The conquering king, the stoic king, the brave, strong and courageous king… From the years 1680/90, the Sun King is also and above all a great sick body. Fever, gout, diarrhoea, dizziness, he is very often unwell. At 45, he already has only a few snags left. The King's entourage admires his courage and his capacity for resistance , he who remains silent in the face of the most unbearable pain.
This is undoubtedly the story of the anal fistula of Louis XIV , operated in 1686, which struck contemporaries the most. It also confirms the intelligence of the monarch, capable of transforming a physical failure into a communication tool at the service of his policy.
The incompetence of doctors
In the 17th century, the causes of anal fistulas (infection of a gland located inside the anus) were not lacking. The most serious is the regular practice of enemas advocated by doctors whose ignorance is mocked by Molière. Administered with non-sterilized instruments, they can have disastrous consequences. The immoderate practice of horse riding and the ingestion of excess fatty meats do not help.
At the beginning of 1686, Louis XIV was 47 years old. An anal tumor appears. It does not take long to degenerate into a fistula. The King's first physician, Antoine d'Aquin , and its first surgeon, Félix de Tassy , are arguing about the treatment to be adopted.

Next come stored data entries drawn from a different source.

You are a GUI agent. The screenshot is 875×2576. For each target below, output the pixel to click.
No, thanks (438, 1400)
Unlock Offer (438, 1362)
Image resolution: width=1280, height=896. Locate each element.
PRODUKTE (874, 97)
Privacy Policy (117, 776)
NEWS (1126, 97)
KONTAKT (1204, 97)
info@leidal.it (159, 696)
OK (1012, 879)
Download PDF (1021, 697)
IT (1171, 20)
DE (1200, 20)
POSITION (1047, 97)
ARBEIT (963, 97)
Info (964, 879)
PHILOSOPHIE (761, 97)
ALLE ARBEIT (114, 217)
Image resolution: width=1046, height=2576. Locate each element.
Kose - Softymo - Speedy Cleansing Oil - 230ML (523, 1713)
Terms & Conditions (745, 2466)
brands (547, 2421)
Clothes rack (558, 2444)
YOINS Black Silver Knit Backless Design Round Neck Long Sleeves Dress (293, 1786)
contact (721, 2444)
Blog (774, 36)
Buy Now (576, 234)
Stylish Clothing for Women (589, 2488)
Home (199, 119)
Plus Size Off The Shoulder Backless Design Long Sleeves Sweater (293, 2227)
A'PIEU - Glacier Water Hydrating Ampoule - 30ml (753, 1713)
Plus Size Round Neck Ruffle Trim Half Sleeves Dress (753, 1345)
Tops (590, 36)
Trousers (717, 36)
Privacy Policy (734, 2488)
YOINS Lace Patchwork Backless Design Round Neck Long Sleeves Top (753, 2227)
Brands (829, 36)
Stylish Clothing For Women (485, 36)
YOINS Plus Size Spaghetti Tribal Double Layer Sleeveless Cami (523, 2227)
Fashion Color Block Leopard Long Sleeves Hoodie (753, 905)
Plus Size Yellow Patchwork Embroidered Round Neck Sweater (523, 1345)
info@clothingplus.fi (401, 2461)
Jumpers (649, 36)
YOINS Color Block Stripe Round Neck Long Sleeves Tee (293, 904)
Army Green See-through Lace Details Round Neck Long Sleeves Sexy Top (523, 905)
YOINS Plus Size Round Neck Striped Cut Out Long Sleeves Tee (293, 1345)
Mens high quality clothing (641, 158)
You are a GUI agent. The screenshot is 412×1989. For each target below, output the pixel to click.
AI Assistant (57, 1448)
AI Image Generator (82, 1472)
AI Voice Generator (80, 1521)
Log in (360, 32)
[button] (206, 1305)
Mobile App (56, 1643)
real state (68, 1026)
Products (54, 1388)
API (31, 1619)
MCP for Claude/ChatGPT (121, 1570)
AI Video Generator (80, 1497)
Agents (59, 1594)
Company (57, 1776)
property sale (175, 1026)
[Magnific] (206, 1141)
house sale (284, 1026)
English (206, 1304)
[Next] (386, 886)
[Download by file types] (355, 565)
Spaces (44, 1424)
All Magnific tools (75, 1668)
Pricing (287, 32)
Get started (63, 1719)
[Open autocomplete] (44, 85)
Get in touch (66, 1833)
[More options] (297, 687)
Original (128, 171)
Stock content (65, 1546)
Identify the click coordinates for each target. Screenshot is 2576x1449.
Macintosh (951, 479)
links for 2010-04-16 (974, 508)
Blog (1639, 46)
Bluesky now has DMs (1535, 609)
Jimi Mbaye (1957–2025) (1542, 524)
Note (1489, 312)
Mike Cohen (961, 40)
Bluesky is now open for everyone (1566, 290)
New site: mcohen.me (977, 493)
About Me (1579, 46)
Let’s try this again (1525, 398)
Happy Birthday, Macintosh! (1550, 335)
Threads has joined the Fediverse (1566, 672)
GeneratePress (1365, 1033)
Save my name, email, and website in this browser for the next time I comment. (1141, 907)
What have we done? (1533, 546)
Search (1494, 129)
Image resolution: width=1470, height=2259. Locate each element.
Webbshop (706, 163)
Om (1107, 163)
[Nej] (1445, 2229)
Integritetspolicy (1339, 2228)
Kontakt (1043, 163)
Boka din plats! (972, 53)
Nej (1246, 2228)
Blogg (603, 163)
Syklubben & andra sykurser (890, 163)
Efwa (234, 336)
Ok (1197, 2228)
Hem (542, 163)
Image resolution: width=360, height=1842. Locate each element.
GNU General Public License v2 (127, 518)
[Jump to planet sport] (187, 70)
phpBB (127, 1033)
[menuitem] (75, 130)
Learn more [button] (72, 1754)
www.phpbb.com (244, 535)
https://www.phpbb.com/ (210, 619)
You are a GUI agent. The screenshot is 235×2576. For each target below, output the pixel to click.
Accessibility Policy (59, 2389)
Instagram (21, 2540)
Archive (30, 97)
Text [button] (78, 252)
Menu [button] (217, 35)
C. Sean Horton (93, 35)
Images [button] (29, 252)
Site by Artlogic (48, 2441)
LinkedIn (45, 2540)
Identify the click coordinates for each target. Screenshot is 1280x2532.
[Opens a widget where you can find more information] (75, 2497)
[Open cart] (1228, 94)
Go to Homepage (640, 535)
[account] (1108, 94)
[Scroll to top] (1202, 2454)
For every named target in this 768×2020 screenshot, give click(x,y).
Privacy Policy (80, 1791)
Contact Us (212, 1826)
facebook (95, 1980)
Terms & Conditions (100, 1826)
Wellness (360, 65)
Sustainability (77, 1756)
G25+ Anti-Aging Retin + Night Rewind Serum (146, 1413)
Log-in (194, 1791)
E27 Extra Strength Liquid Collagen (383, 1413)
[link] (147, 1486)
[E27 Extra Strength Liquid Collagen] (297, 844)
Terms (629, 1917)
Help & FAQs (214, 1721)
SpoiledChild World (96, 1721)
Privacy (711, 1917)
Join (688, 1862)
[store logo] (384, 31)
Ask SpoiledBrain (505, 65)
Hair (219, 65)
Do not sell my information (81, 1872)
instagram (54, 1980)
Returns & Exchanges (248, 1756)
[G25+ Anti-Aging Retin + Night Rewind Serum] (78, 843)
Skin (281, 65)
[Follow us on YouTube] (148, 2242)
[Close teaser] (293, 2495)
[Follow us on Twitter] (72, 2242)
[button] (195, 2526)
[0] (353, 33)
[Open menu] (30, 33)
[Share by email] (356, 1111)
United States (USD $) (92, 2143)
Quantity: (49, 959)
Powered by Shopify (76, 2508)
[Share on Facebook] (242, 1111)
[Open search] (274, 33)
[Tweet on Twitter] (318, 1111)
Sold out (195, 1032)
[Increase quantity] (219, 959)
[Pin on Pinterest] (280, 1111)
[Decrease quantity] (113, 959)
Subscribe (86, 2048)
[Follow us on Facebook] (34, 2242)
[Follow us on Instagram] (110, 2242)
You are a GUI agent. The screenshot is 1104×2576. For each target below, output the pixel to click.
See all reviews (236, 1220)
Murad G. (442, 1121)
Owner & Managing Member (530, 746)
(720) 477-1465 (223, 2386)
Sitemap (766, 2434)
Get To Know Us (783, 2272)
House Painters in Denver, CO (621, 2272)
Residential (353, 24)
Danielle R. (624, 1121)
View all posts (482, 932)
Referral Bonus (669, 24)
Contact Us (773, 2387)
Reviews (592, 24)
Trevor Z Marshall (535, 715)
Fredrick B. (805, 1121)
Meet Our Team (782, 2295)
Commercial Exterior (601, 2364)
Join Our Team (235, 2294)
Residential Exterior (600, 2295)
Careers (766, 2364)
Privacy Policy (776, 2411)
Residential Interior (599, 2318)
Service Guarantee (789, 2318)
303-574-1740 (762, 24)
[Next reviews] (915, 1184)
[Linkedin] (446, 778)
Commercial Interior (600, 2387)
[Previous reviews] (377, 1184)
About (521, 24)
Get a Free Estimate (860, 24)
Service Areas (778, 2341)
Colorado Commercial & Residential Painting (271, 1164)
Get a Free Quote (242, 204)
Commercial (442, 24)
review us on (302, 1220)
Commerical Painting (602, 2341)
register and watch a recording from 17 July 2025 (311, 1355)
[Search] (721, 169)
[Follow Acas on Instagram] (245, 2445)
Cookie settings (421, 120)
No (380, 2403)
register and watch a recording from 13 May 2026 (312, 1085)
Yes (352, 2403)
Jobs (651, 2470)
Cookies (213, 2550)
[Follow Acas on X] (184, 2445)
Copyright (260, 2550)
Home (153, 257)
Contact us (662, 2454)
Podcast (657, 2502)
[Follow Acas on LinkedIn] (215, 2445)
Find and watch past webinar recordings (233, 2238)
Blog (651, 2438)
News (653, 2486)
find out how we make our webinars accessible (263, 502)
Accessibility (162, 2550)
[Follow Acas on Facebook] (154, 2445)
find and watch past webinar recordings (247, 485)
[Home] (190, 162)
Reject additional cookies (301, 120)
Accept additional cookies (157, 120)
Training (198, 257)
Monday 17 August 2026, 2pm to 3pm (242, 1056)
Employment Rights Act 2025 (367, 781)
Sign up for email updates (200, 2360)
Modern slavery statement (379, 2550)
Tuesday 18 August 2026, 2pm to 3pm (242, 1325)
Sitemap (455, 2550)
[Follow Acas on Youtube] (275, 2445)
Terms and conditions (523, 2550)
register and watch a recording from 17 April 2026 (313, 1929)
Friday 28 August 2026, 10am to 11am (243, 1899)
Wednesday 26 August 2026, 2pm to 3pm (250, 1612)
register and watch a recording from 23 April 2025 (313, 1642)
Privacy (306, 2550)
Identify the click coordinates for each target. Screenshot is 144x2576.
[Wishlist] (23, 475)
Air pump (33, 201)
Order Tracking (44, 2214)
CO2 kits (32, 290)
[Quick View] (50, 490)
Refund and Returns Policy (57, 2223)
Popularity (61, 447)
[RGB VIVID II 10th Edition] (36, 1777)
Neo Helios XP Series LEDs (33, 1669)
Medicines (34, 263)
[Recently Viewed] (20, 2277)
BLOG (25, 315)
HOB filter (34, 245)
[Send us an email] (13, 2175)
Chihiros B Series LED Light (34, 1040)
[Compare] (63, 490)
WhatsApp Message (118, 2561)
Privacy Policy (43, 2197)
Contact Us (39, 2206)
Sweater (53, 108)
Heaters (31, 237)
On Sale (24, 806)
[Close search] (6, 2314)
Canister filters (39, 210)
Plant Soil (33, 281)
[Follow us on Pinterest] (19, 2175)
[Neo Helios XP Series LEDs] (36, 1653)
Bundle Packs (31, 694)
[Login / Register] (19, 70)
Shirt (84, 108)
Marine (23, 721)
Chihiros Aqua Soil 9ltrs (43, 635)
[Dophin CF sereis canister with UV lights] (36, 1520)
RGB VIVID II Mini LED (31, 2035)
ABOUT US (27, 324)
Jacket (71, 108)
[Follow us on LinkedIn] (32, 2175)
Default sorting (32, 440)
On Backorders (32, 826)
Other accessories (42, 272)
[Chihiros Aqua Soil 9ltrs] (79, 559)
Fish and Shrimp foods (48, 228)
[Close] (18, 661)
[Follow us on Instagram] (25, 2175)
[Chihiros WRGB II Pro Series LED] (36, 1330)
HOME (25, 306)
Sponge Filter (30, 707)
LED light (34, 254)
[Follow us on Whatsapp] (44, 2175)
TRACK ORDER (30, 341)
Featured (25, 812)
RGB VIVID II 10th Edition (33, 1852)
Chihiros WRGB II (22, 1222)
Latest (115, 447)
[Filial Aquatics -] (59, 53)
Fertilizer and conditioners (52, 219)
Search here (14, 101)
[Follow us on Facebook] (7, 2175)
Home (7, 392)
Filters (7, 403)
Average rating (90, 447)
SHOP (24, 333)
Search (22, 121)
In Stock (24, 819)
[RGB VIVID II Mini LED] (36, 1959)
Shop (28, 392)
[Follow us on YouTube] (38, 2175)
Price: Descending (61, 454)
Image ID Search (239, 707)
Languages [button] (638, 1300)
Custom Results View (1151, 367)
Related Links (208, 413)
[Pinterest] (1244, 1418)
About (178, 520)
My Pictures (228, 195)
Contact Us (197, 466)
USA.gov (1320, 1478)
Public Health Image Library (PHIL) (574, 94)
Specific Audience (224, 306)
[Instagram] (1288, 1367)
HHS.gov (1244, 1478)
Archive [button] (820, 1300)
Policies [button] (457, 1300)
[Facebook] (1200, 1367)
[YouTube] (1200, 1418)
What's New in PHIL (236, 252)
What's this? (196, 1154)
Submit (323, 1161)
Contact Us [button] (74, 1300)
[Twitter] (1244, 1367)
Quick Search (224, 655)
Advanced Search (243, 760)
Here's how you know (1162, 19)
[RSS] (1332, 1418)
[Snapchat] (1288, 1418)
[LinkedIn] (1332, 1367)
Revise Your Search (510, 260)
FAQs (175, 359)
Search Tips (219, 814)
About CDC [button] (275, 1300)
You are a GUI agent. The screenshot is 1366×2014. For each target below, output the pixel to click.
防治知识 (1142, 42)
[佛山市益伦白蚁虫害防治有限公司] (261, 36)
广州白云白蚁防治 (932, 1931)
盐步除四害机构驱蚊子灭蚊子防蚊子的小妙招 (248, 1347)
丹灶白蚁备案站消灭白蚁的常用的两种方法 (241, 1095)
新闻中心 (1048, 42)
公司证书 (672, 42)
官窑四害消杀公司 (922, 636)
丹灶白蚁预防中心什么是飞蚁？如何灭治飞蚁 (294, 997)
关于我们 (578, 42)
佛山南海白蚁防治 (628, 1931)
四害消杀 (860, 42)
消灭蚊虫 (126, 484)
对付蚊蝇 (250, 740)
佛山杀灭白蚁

Since surgery is still underestimated in favor of medicine, it is first of all the remedies recommended by Antoine d'Aquin that prevail. And what remedies!
We welcome in Versailles all the charlatans who offer so-called “miraculous” decoctions. D'Aquin himself applied various plasters and suppuratives to shrink the abscess. In vain. It's just that the doctor doesn't know what he's doing. A note written after the operation testifies to his embarrassment:
It is quite difficult to fully know the cause of the hard and glandular tumor which occurred to Her Majesty and which gave birth to this annoying fistula that lasted a whole year, without having been able to give in to iron and fire.
Months pass, and the king plans to go down to the south of France to take the waters of Barèges , which succeeded so well for his son the Duke of Maine in 1675, and for his minister Louvois who suffered from a broken leg in 1680. But such an expedition, undertaken in a context of political crisis (the European princes, worried about the omnipotence of the King of France, begin to get agitated) seems quite inconsiderate. The monarch renounces it.fistul andLouis XIV
The king's fistula:a state secret
All options are soon exhausted. We have to face the facts:the operation must take place. D'Acquin gives way to Félix. For two months, the monarch hardly leaves his apartments except to go to mass, while the surgeon prepares his intervention in the greatest secrecy.
Indeed, since July a large part of Europe has allied itself against Louis XIV, forming the League of Augsburg . The king is not fooled:Versailles is crawling with spies and nothing must filter concerning the operation in the Foreign Courts, in order to avoid rumors around his state of health. It would not be a question of discouraging the few allies he has left!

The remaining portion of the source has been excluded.